The defined cavity inside the lid and the gasket float mounted slidably within that define a system to compensate for the volume change available in the camera inside to receive the viscous fluid, hereinafter defined in the present memory as "useful volume", said change being due to the insertion / removal of the stem. The compensation takes place from effectively thanks to the sliding ability of the joint floating inside the cavity defined inside the lid, being controlled said sliding by the flowing viscous fluid from the inner chamber of the damping device to said cavity and vice versa.

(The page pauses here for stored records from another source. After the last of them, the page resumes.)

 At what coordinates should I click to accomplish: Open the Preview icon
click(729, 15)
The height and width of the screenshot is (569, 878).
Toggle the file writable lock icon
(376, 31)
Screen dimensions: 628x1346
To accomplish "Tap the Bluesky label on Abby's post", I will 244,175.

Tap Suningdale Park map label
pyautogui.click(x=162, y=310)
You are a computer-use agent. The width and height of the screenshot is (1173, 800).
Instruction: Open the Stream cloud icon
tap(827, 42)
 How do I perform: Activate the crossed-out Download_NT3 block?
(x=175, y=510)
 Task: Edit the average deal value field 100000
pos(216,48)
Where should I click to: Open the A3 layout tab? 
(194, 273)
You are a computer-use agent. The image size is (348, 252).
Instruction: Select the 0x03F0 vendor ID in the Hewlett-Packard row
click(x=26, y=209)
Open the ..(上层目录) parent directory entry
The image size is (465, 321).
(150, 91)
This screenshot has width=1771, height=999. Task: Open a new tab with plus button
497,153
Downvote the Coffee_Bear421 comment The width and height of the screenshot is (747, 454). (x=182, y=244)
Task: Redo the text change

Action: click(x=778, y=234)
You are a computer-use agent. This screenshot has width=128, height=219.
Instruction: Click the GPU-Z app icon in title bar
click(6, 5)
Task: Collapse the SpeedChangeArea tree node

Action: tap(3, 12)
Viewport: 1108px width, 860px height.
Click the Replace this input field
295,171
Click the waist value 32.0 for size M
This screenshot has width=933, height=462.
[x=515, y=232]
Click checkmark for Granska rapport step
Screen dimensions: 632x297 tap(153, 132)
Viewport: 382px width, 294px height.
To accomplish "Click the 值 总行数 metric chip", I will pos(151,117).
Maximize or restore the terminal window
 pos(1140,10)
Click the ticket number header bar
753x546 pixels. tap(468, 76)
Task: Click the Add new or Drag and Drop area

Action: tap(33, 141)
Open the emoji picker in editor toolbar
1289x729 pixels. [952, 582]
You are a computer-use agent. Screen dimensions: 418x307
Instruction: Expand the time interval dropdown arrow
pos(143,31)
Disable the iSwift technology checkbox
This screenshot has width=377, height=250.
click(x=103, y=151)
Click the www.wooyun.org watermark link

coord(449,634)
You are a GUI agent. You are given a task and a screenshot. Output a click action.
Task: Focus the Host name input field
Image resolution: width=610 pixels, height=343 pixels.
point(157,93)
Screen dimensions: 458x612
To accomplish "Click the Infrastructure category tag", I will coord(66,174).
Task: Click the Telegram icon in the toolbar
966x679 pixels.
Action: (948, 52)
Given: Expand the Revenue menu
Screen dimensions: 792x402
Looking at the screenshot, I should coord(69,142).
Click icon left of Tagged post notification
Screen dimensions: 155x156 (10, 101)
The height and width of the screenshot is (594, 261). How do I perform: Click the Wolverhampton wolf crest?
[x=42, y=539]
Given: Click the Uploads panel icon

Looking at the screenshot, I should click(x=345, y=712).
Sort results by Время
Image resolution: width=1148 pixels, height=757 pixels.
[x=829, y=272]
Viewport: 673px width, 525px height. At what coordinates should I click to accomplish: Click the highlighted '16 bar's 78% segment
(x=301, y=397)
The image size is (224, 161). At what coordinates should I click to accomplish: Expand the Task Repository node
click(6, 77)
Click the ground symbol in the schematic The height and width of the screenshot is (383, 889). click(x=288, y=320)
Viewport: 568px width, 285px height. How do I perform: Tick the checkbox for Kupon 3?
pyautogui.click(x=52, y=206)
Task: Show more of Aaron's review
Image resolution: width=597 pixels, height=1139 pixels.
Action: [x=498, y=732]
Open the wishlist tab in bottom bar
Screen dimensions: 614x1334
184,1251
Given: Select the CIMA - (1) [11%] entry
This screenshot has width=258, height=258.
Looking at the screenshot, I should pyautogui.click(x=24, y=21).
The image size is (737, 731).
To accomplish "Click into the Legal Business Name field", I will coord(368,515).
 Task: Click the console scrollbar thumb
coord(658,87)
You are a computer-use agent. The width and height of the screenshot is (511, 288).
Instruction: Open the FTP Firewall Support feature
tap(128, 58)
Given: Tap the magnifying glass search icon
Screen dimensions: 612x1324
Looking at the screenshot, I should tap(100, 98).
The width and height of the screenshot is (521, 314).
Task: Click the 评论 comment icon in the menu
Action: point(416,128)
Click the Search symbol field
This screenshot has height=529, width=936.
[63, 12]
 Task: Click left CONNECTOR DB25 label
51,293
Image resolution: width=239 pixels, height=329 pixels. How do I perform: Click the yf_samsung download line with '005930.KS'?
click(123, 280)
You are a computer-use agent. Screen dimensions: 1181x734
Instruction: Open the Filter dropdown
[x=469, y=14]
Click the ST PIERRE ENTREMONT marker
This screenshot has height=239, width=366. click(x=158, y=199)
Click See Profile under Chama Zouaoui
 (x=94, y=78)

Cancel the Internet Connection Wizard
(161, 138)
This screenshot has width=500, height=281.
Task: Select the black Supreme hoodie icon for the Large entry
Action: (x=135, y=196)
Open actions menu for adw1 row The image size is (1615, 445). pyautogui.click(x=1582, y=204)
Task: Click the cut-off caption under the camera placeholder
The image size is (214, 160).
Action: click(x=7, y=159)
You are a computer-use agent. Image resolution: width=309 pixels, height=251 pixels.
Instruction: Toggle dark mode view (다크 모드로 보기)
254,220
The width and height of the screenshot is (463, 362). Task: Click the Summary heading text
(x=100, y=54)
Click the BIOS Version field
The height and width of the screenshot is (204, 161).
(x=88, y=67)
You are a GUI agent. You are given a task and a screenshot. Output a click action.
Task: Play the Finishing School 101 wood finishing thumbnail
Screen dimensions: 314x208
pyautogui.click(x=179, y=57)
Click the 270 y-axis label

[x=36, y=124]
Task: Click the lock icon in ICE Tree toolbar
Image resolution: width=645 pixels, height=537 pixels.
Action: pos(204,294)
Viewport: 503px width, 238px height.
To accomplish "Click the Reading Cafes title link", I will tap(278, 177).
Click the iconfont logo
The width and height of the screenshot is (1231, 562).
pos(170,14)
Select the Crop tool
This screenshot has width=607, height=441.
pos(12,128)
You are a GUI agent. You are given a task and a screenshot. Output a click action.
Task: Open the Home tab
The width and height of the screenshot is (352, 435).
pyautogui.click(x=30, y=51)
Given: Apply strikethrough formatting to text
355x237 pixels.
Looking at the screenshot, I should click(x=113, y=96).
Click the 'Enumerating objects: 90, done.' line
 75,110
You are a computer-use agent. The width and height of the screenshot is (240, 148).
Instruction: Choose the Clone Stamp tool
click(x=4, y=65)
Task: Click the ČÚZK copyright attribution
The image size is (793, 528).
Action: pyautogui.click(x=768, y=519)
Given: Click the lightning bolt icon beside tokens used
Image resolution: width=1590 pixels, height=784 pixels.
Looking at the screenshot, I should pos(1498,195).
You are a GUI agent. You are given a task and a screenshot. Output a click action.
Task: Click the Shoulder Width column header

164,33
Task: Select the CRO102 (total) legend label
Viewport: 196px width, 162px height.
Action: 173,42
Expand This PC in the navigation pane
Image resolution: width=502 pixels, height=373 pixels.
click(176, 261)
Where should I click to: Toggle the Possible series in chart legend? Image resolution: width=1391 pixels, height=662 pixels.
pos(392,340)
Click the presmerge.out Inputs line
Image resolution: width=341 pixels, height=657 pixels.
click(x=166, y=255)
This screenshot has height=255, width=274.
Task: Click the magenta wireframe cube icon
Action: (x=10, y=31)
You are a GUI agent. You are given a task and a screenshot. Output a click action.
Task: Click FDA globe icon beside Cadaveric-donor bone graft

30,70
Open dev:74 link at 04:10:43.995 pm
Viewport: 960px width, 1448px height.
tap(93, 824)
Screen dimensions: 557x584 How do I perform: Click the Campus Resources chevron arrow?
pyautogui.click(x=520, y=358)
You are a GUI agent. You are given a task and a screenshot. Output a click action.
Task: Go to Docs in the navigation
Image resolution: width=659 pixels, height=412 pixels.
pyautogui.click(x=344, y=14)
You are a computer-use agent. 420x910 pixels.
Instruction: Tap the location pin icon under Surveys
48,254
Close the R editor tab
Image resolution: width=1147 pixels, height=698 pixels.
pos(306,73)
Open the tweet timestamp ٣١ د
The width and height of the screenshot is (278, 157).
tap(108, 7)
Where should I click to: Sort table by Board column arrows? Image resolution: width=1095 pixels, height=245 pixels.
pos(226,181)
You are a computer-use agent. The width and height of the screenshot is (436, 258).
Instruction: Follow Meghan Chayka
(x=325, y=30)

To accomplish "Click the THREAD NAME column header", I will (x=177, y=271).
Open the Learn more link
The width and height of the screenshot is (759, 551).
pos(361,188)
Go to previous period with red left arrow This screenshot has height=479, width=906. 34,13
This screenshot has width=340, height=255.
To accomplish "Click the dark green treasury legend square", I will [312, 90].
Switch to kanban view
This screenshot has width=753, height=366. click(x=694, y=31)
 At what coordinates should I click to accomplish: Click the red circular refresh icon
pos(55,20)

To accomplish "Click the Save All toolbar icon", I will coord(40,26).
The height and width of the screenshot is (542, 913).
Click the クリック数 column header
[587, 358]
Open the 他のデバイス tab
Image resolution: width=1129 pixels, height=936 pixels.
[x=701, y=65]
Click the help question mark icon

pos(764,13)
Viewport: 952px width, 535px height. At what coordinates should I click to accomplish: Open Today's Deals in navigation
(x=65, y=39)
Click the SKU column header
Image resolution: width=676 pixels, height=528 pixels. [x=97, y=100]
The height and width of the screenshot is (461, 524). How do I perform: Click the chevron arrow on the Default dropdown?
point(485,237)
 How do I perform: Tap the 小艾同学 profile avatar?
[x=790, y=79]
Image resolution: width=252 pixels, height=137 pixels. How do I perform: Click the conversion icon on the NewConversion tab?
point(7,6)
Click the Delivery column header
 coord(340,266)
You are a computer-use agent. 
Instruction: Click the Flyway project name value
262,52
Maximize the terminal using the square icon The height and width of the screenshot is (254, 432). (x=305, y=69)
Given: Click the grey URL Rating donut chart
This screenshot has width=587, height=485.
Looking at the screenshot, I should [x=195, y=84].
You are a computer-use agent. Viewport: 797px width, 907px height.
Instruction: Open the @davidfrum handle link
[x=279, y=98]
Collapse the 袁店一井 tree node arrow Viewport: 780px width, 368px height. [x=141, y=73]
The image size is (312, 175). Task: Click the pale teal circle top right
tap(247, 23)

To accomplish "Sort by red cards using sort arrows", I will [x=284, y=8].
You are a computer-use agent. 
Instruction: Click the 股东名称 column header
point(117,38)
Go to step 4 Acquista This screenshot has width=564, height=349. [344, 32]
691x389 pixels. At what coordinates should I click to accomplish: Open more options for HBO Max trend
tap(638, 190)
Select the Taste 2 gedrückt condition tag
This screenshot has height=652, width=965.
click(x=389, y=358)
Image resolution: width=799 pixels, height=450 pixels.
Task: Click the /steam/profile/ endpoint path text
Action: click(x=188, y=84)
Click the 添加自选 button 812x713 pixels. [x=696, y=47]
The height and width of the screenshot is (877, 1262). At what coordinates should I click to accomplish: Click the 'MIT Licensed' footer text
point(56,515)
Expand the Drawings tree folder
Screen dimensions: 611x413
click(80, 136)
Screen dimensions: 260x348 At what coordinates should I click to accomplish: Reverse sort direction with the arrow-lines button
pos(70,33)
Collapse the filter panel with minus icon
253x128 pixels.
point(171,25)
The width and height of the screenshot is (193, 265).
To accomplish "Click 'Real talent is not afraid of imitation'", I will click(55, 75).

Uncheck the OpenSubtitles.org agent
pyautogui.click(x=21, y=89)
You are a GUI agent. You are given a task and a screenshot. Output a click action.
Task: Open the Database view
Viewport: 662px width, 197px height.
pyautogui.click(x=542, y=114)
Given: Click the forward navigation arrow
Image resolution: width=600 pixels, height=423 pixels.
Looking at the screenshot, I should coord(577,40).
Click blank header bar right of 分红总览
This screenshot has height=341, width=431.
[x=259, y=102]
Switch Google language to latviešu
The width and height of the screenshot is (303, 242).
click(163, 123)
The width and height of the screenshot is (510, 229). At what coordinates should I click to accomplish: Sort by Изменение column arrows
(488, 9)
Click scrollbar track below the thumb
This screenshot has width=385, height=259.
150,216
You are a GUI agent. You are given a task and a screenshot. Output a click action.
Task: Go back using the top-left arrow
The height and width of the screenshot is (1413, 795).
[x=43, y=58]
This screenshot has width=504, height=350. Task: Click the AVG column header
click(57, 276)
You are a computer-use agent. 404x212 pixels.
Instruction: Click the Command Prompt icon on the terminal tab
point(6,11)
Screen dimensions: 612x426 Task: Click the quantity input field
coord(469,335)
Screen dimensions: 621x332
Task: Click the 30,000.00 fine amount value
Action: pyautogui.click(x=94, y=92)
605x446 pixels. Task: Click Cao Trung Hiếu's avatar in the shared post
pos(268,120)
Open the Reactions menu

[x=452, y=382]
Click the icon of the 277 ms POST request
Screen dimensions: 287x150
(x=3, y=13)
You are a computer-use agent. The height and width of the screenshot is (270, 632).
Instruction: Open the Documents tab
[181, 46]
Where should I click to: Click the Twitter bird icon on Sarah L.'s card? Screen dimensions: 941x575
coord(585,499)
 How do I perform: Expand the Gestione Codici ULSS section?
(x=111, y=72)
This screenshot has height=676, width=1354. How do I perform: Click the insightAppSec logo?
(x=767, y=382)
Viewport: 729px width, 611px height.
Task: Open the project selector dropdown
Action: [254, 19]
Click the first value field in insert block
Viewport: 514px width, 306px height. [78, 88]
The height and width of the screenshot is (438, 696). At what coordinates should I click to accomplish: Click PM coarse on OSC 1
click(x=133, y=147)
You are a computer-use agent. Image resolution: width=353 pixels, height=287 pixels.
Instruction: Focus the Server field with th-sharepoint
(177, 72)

During the driving stroke of the piston, that is, the run in which impact cushioning takes place, the Useful volume of the inner chamber of the damping device It is reduced due to the insertion of the stem and viscous fluid displaced accordingly flows into the defined cavity inside the lid. This causes the floating joint to slide to increase the volume of the area with variable volume defined by the floating joint located inside the mentioned cavity. During the subsequent piston replacement stroke, that is, the stroke in which the piston and rod are reintroduced in its initial position to carry out another operational cycle, the stem comes out of the inner chamber of the damping device with an increase in useful volume, which can again be filled by the viscous fluid temporarily accumulated previously in the variable volume zone, defined by the floating joint. During the flow of viscous fluid from the defined cavity within the cover towards the inner chamber of the damping device, there is also a sliding of the floating joint in the opposite direction to the previous direction and with the intensity necessary to reduce the volume of the volume zone variable.

Advantageously, the compensation system of volumes described above avoids the use of oppressive bodies,  such as spongy bodies that incorporate air, to Develop volume compensation. The device of damping of the invention enables the substantial elimination of the above described inconveniences with reference to technical damping devices previous and has, in comparison with them, a global structure simpler, with the consequent cost savings of manufacturing.

An additional structural simplification of the damping device of the invention is due to the advantageous possibility of using a floating joint for both the compensation of volumes as a sealing element for which reason it is not it is necessary to supply additional cover gaskets to secure the hermetic closure of the external chamber.

Likewise, the compensation system of volumes are advantageously defined inside the lid, for substantially limit the overall dimensions of the device damping of the invention.

Preferred features of the device damping according to the invention are defined in the attached claims 2 to 9, the content of which is incorporated totally herein by reference.

According to a second aspect of it, the current invention refers to a piece of furniture comprising a device  of damping of the type mentioned above.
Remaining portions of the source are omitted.